Let’s talk exercise.
Personally, I like exercising. I love a nice brisk walk and before I gained all this weight, I even enjoyed some mild to moderately strenuous hiking. I’ve been trying to get back into it as well as working in some strength training. That was, until I had two roadblocks land in my lap this week.
First, my sleepy little hometown was hit with a disgusting heat wave. I know that some people thrive in warm temps and sunshine, but not me. My ideal weather is cool, maybe 50s or 60s fahrenheit and at least partly overcast. My all-too-fair complexion needs a combination of SPF 1000 and cloud cover to be completely protected. I’m even a fan of rain and snow. But heat and humidity are an oppressive kind of hell for me.
So when my thermometer spiked to a record 90+ in the end of May, I was less than impressed. Especially considering the fact that there was snow in my yard only about 6 weeks prior to that. This kind of heat causes an energy-zapping phenomenon inside my body. Just walking outside, I develop a thin layer of sweat over my entire body. My eyes gets heavy and my emotional fuse gets much shorter. My enthusiasm for outdoor activities drops exponentially as the temperature increases.
Two days after this heat wave, my mole hill became a big ol’ mountain when I tweaked my back while doing some chores on the farm. Evaluation of my condition revealed a herniated disc in my lower spine. I’ve been doing some exercises at home and taking my NSAIDs religiously with some manageable pain. My biggest struggle is bending to put pants and socks on so I’ve spent my entire work week in comfy maxi dresses.
I gave myself the week off from exercise and looking back, I regret it. I had been making progress and I let myself down. My biggest weakness is my ability to find a good excuse. While my back pain is legitimately limiting, I failed to evaluate the alternatives to strenuous exercise that could keep me on track.
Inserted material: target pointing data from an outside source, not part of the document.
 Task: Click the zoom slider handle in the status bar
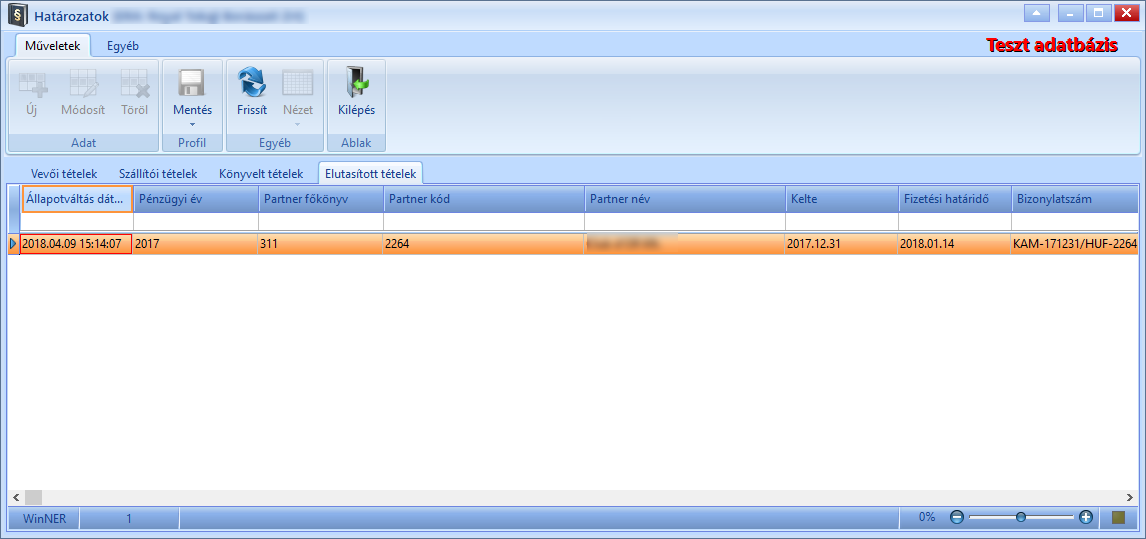[x=1021, y=517]
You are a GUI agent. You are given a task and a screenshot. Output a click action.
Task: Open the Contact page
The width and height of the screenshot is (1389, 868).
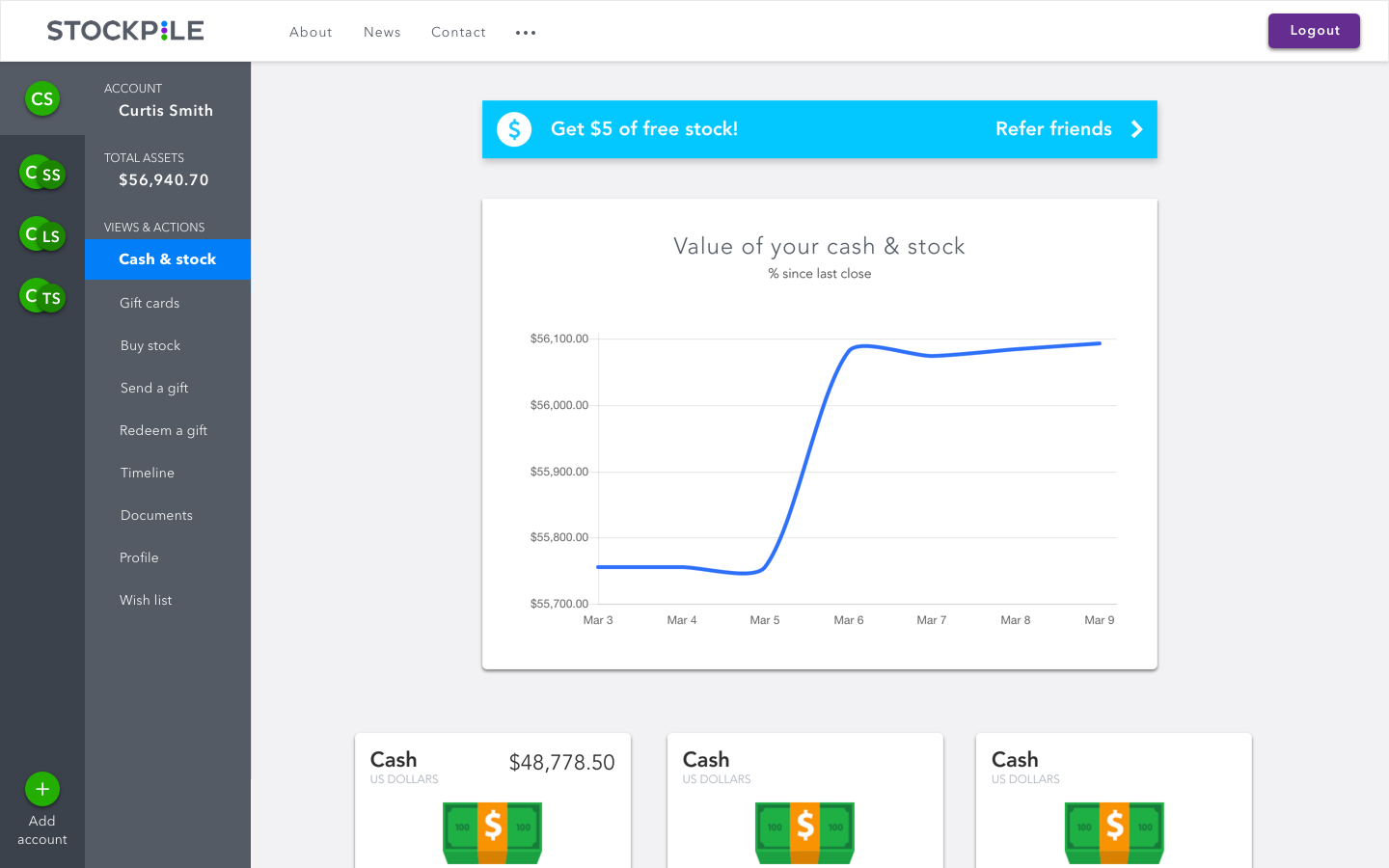tap(458, 33)
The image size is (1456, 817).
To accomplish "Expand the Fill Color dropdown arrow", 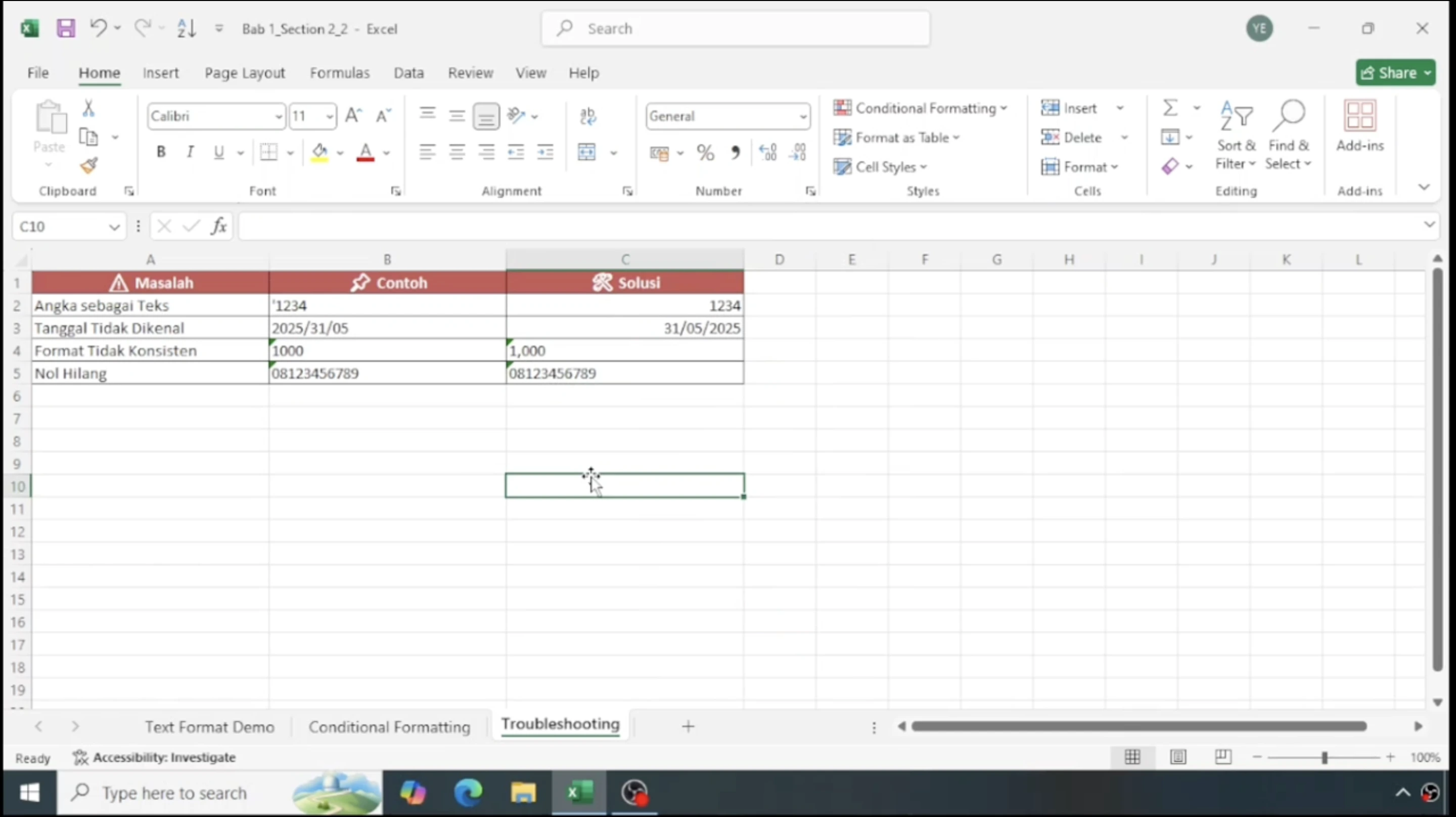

I’m not putting myself down for this. I have a long road ahead of me. But, I’m also taking some time on this beautiful cool, rainy day to reflect on what I can do better and how I can do better. I’ve come to realize that this is more mind over matter than I ever considered. My addiction to food is as powerful as my aversion to fitness. Neither will get me to where I need to be.
So, how do I revolutionize my mindset? I guess, if I had the answer, I’d be making millions upon billions of dollars teaching my magical method to the world. Instead, I’m another statistic amid millions of overweight Americans. I’m searching for the end to my woes, and the cure to my bad habits. If I could continuously remind myself that I can control my thoughts and actions every time I think I’m hungry or tired or hurt, I’d probably be okay. It’s the moments of weakness in between my repetitive mantras of positivity that betray me.
As a new week approaches, this is my new goal. In addition to the eating right and exercising that will make the ultimate difference on the scale, I’m going to focus on rewiring my brain. I’m going to learn how to ignore the hunger pangs that boredom created. I’m going to override this false idea that relaxation occurs best when seated firmly on the couch and instead, learn to relax and find calm in being active.
If you think this sounds overwhelming, trust me when I say that it absolutely is. That’s part of the reason I haven’t addressed it and 100% of the reason that I spiraled out of control with my weight. If I want to fix this, I have to start at the most basic, cellular level and work my way out. I can do this, but it’s going to be an intense struggle.
In lighter news, I am 12 weeks away from marrying my soul mate and I’m excited to continue this journey and make myself look and feel beautiful on my big day!